Vendor Sent a COI Without Primary Noncontributory Endorsement — Here's What to Do
2026-06-08
Your vendor emailed a COI. You open it, scan the Description of Operations box, and the words "primary and non-contributory" are nowhere. Or they appear in plain text but there's no endorsement number backing them up. Either way, you have a problem — and work is scheduled to start Monday.
By Nick Streicher, Founder, StrikeDocs. Published 2026-06-08.
This post explains exactly what the missing endorsement means, what it will cost you if a claim hits, and the fastest path to getting a compliant certificate without starting a fight with your subcontractor.
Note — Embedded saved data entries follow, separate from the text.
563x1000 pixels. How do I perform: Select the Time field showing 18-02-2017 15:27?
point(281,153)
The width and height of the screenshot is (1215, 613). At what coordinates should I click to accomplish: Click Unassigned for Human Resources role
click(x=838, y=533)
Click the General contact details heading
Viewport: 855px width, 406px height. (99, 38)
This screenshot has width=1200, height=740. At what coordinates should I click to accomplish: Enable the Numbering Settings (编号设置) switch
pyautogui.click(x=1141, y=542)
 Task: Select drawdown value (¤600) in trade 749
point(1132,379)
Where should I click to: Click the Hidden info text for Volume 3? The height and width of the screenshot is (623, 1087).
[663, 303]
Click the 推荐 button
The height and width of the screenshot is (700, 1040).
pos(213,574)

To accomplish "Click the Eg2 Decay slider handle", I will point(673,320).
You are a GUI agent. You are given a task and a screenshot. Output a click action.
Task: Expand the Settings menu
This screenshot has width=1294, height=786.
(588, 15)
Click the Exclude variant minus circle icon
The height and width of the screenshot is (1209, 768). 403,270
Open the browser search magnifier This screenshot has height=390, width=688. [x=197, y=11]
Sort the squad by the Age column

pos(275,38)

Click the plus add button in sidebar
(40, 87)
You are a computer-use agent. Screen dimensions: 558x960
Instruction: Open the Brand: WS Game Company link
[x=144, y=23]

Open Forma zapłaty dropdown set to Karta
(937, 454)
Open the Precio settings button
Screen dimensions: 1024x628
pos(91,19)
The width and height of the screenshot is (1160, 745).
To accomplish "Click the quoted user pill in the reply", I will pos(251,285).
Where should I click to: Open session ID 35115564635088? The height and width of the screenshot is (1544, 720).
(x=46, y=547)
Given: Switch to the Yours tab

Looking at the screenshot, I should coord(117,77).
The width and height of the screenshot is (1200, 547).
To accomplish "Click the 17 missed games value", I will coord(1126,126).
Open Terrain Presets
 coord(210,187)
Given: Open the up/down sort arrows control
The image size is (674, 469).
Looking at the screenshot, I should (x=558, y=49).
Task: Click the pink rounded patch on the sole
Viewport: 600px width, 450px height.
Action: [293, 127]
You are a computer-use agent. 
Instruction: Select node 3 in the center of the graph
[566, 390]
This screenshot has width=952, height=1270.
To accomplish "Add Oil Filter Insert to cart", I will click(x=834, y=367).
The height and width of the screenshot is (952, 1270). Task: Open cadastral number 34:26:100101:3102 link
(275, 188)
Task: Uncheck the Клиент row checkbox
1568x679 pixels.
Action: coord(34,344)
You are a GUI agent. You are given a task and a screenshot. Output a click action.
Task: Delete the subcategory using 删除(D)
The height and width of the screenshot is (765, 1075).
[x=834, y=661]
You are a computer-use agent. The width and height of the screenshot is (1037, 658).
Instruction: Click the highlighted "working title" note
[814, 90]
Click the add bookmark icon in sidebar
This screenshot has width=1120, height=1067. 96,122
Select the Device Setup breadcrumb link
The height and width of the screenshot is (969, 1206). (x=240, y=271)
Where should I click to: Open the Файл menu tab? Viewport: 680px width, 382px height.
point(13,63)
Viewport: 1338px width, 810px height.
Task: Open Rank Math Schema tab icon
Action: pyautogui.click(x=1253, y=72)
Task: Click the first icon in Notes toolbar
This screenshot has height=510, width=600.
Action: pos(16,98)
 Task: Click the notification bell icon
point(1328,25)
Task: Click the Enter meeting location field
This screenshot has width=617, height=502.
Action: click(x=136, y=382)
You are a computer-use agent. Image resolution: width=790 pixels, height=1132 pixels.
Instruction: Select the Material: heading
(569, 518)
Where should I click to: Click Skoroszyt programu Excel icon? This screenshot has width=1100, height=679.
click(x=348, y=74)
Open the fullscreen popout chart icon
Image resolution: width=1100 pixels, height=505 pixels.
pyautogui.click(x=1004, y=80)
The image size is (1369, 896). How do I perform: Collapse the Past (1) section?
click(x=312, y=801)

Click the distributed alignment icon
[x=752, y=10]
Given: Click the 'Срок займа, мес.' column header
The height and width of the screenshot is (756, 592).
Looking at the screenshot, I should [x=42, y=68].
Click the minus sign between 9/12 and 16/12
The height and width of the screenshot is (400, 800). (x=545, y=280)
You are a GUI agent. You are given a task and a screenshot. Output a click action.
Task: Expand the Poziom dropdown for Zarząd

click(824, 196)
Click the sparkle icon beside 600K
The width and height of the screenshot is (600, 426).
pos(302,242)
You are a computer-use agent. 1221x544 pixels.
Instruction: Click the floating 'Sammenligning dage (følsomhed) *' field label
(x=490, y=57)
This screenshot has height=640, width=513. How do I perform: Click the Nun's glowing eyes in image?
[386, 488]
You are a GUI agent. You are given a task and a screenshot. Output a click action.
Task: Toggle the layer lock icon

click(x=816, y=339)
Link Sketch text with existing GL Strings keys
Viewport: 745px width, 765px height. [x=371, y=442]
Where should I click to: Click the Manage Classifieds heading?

What "primary noncontributory" actually means — and what the COI box can't prove
Every general liability policy has a provision called "other insurance." When a claim involves multiple parties — say, your GL policy and your vendor's GL policy — the other-insurance clause determines which policy pays first and how much each carrier contributes.
Without a primary and noncontributory (P&NC) endorsement, your vendor's policy will try to share the loss with your policy on a pro-rata or excess basis. That means your carrier gets dragged into a claim caused entirely by your vendor's work. Your deductible erodes. Your loss runs get a mark. Your renewal premium moves.
A P&NC endorsement — typically manuscript language attached to the GL policy, or an ISO form like CG 20 01 — overrides that other-insurance clause. It tells the vendor's carrier: you are primary, and you will not seek contribution from the additional insured's policy. Full stop.
The critical thing to understand: a checkbox or a typed note in the Description of Operations box on an ACORD 25 is not an endorsement. The ACORD 25 is a summary document. It has no legal force of its own. A producer can type anything in that box. What matters is whether the actual policy form is attached to the policy. If the endorsement isn't on the policy, the note is worthless when the claim lands on an adjuster's desk.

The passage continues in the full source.